(DATASET EXCERPTS)
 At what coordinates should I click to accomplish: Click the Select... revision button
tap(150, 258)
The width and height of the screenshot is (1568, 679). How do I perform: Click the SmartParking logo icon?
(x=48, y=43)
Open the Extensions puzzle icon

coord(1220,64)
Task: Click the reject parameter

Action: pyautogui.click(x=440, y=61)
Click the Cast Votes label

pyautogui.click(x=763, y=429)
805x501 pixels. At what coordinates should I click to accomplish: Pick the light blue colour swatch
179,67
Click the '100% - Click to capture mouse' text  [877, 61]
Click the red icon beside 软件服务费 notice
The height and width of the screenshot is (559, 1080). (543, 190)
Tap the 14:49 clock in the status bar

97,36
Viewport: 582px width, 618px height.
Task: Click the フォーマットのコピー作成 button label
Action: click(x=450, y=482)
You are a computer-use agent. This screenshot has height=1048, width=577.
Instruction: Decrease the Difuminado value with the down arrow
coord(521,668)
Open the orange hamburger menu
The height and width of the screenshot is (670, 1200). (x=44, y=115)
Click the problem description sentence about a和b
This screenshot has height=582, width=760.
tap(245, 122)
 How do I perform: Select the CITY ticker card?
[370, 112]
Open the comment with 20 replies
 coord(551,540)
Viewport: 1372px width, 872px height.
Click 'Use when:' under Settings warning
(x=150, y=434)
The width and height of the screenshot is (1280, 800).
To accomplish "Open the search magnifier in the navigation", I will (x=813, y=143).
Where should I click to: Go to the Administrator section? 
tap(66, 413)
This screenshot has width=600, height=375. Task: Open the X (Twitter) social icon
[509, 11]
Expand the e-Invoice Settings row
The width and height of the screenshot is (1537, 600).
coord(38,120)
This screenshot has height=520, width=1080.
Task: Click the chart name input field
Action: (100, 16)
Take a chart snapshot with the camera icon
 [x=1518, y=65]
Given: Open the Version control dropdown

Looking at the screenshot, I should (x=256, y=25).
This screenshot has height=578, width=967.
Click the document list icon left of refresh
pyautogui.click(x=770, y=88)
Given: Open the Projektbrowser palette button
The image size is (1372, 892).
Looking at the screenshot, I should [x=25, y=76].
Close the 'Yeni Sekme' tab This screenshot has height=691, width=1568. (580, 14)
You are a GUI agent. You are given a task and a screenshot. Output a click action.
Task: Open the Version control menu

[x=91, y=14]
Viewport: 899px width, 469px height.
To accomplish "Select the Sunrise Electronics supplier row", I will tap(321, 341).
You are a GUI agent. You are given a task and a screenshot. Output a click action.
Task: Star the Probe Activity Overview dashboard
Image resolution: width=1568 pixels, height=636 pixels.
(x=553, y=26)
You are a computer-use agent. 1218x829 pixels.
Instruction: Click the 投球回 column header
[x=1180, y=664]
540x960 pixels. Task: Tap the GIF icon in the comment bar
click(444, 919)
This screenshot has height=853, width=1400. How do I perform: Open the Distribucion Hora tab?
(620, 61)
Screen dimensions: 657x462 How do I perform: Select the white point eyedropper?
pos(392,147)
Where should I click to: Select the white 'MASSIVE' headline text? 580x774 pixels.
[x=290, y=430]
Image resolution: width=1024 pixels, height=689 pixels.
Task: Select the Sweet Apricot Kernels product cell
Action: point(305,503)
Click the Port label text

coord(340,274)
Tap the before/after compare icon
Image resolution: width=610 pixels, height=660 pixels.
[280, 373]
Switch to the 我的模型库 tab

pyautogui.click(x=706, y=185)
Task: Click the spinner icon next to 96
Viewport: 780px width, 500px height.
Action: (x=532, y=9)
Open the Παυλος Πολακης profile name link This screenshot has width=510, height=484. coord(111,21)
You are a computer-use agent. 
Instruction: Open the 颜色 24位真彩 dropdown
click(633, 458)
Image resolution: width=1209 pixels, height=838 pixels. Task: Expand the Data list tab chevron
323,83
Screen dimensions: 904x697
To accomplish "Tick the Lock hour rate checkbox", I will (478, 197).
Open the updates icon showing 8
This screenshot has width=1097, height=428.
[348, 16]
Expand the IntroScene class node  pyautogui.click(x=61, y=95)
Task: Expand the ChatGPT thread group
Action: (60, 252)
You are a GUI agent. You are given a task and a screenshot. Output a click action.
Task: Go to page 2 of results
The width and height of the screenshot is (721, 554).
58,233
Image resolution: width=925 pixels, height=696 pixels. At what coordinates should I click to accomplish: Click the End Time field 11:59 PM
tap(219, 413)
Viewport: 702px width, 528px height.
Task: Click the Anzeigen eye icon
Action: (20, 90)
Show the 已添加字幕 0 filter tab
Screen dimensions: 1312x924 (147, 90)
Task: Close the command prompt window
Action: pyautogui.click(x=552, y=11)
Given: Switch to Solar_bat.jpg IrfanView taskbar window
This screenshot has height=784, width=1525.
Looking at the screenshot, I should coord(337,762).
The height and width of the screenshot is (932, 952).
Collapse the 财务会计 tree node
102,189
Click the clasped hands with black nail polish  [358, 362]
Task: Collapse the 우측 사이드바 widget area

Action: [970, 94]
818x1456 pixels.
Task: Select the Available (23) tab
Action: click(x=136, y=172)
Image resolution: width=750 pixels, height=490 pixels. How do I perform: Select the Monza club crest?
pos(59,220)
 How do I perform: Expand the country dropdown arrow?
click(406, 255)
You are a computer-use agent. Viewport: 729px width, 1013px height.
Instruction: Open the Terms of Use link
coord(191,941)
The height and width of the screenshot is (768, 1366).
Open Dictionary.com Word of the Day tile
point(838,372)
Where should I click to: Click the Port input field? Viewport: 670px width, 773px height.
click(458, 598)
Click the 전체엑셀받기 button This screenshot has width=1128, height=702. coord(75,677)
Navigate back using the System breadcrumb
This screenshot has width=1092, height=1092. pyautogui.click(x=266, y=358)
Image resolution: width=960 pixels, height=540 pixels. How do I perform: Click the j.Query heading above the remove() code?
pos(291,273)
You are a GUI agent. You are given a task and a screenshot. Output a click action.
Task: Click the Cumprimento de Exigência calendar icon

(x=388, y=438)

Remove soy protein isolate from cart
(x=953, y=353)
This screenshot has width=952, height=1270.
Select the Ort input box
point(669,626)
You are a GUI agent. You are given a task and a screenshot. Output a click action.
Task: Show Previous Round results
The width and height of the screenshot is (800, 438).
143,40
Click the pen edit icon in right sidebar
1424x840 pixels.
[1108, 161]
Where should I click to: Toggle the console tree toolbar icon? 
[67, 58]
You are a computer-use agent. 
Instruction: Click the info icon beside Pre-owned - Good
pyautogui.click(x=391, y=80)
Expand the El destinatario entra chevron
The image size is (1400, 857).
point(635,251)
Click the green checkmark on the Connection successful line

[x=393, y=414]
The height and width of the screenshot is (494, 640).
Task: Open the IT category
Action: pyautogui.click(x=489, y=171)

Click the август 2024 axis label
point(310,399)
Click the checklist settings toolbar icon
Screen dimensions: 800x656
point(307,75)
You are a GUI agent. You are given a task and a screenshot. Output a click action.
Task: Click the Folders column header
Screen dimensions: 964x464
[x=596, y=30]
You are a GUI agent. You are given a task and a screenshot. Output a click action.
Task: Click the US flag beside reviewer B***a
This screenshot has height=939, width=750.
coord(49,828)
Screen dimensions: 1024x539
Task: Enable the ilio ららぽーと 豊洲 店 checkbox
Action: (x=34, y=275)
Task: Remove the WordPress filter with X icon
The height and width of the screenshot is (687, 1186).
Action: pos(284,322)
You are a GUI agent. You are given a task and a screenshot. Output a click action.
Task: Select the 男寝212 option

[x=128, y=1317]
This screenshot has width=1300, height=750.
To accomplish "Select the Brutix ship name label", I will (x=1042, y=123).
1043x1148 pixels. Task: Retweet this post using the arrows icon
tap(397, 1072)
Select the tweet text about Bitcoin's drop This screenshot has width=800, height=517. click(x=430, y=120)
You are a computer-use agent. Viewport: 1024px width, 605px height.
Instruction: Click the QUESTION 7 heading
(End DATASET EXCERPTS)
WORK INSTRUCTIONS => Reproduce the lines of the entries above from the one with "Task: Click the spinner icon next to 96" to the one with "Task: Go to page 2 of results", both included, exactly and without any other line.

TASK ANSWER =>
Task: Click the spinner icon next to 96
Viewport: 780px width, 500px height.
Action: (x=532, y=9)
Open the Παυλος Πολακης profile name link This screenshot has width=510, height=484. coord(111,21)
You are a computer-use agent. 
Instruction: Open the 颜色 24位真彩 dropdown
click(633, 458)
Image resolution: width=1209 pixels, height=838 pixels. Task: Expand the Data list tab chevron
323,83
Screen dimensions: 904x697
To accomplish "Tick the Lock hour rate checkbox", I will (478, 197).
Open the updates icon showing 8
This screenshot has width=1097, height=428.
[348, 16]
Expand the IntroScene class node  pyautogui.click(x=61, y=95)
Task: Expand the ChatGPT thread group
Action: (60, 252)
You are a GUI agent. You are given a task and a screenshot. Output a click action.
Task: Go to page 2 of results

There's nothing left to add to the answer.